_What needs to be done:_ A faithful transcription of the entries below is required.

============================================================

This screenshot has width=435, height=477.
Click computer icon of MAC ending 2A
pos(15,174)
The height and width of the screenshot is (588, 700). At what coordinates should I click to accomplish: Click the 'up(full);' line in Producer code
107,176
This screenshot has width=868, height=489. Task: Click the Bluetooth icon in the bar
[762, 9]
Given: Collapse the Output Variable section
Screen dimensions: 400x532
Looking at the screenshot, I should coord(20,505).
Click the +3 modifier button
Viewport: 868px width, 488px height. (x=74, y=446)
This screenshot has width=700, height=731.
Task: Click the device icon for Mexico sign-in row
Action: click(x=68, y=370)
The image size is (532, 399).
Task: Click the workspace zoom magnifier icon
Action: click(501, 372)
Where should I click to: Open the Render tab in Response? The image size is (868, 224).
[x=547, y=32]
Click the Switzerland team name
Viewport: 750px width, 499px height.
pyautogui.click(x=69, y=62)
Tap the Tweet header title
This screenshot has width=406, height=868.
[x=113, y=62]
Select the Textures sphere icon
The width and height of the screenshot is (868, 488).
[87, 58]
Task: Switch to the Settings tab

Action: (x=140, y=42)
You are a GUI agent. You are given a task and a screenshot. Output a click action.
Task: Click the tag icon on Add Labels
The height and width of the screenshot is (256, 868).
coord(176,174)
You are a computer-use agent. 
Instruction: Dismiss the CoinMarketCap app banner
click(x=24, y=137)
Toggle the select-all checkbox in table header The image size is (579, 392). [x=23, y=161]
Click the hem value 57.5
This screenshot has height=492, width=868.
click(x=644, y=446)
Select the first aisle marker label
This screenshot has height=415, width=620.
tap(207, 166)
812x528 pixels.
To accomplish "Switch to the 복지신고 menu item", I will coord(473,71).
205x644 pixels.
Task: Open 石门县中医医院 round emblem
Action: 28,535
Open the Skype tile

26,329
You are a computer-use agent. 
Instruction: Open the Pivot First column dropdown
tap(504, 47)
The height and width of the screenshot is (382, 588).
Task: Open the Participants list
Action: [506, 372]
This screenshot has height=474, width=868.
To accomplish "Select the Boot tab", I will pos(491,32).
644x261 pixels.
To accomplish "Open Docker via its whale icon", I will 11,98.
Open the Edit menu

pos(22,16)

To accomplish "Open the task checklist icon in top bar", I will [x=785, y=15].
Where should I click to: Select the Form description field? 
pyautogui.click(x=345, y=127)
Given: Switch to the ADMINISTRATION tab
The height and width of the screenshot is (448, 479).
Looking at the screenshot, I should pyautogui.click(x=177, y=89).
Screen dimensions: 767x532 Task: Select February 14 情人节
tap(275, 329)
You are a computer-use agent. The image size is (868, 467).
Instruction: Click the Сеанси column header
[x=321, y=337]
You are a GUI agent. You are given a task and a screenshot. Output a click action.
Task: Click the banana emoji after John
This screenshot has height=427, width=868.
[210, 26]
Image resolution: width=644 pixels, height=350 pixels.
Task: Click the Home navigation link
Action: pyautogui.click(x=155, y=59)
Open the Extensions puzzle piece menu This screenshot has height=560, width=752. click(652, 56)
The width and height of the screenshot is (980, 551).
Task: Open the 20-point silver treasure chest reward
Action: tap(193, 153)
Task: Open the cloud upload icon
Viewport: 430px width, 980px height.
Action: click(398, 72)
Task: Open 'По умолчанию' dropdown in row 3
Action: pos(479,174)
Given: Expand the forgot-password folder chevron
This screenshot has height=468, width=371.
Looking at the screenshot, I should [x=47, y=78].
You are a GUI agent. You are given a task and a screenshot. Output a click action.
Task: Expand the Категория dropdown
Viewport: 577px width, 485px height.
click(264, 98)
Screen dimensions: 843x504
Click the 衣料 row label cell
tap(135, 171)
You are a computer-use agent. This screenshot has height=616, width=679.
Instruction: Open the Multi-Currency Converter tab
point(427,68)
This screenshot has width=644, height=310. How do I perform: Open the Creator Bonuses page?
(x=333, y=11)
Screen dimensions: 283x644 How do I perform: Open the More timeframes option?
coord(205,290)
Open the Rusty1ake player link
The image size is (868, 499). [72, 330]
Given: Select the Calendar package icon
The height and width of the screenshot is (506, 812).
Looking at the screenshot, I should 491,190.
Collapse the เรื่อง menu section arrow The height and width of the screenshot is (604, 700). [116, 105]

============================================================

_Exercise answer:_
This screenshot has width=435, height=477.
Click computer icon of MAC ending 2A
pos(15,174)
The height and width of the screenshot is (588, 700). At what coordinates should I click to accomplish: Click the 'up(full);' line in Producer code
107,176
This screenshot has width=868, height=489. Task: Click the Bluetooth icon in the bar
[762, 9]
Given: Collapse the Output Variable section
Screen dimensions: 400x532
Looking at the screenshot, I should coord(20,505).
Click the +3 modifier button
Viewport: 868px width, 488px height. (x=74, y=446)
This screenshot has width=700, height=731.
Task: Click the device icon for Mexico sign-in row
Action: click(x=68, y=370)
The image size is (532, 399).
Task: Click the workspace zoom magnifier icon
Action: click(501, 372)
Where should I click to: Open the Render tab in Response? The image size is (868, 224).
[x=547, y=32]
Click the Switzerland team name
Viewport: 750px width, 499px height.
pyautogui.click(x=69, y=62)
Tap the Tweet header title
This screenshot has width=406, height=868.
[x=113, y=62]
Select the Textures sphere icon
The width and height of the screenshot is (868, 488).
[87, 58]
Task: Switch to the Settings tab

Action: (x=140, y=42)
You are a GUI agent. You are given a task and a screenshot. Output a click action.
Task: Click the tag icon on Add Labels
The height and width of the screenshot is (256, 868).
coord(176,174)
You are a computer-use agent. 
Instruction: Dismiss the CoinMarketCap app banner
click(x=24, y=137)
Toggle the select-all checkbox in table header The image size is (579, 392). [x=23, y=161]
Click the hem value 57.5
This screenshot has height=492, width=868.
click(x=644, y=446)
Select the first aisle marker label
This screenshot has height=415, width=620.
tap(207, 166)
812x528 pixels.
To accomplish "Switch to the 복지신고 menu item", I will coord(473,71).
205x644 pixels.
Task: Open 石门县中医医院 round emblem
Action: 28,535
Open the Skype tile

26,329
You are a computer-use agent. 
Instruction: Open the Pivot First column dropdown
tap(504, 47)
The height and width of the screenshot is (382, 588).
Task: Open the Participants list
Action: [506, 372]
This screenshot has height=474, width=868.
To accomplish "Select the Boot tab", I will pos(491,32).
644x261 pixels.
To accomplish "Open Docker via its whale icon", I will 11,98.
Open the Edit menu

pos(22,16)

To accomplish "Open the task checklist icon in top bar", I will [x=785, y=15].
Where should I click to: Select the Form description field? 
pyautogui.click(x=345, y=127)
Given: Switch to the ADMINISTRATION tab
The height and width of the screenshot is (448, 479).
Looking at the screenshot, I should pyautogui.click(x=177, y=89).
Screen dimensions: 767x532 Task: Select February 14 情人节
tap(275, 329)
You are a computer-use agent. The image size is (868, 467).
Instruction: Click the Сеанси column header
[x=321, y=337]
You are a GUI agent. You are given a task and a screenshot. Output a click action.
Task: Click the banana emoji after John
This screenshot has height=427, width=868.
[210, 26]
Image resolution: width=644 pixels, height=350 pixels.
Task: Click the Home navigation link
Action: pyautogui.click(x=155, y=59)
Open the Extensions puzzle piece menu This screenshot has height=560, width=752. click(652, 56)
The width and height of the screenshot is (980, 551).
Task: Open the 20-point silver treasure chest reward
Action: tap(193, 153)
Task: Open the cloud upload icon
Viewport: 430px width, 980px height.
Action: click(398, 72)
Task: Open 'По умолчанию' dropdown in row 3
Action: pos(479,174)
Given: Expand the forgot-password folder chevron
This screenshot has height=468, width=371.
Looking at the screenshot, I should [x=47, y=78].
You are a GUI agent. You are given a task and a screenshot. Output a click action.
Task: Expand the Категория dropdown
Viewport: 577px width, 485px height.
click(264, 98)
Screen dimensions: 843x504
Click the 衣料 row label cell
tap(135, 171)
You are a computer-use agent. This screenshot has height=616, width=679.
Instruction: Open the Multi-Currency Converter tab
point(427,68)
This screenshot has width=644, height=310. How do I perform: Open the Creator Bonuses page?
(x=333, y=11)
Screen dimensions: 283x644 How do I perform: Open the More timeframes option?
coord(205,290)
Open the Rusty1ake player link
The image size is (868, 499). [72, 330]
Given: Select the Calendar package icon
The height and width of the screenshot is (506, 812).
Looking at the screenshot, I should 491,190.
Collapse the เรื่อง menu section arrow The height and width of the screenshot is (604, 700). [116, 105]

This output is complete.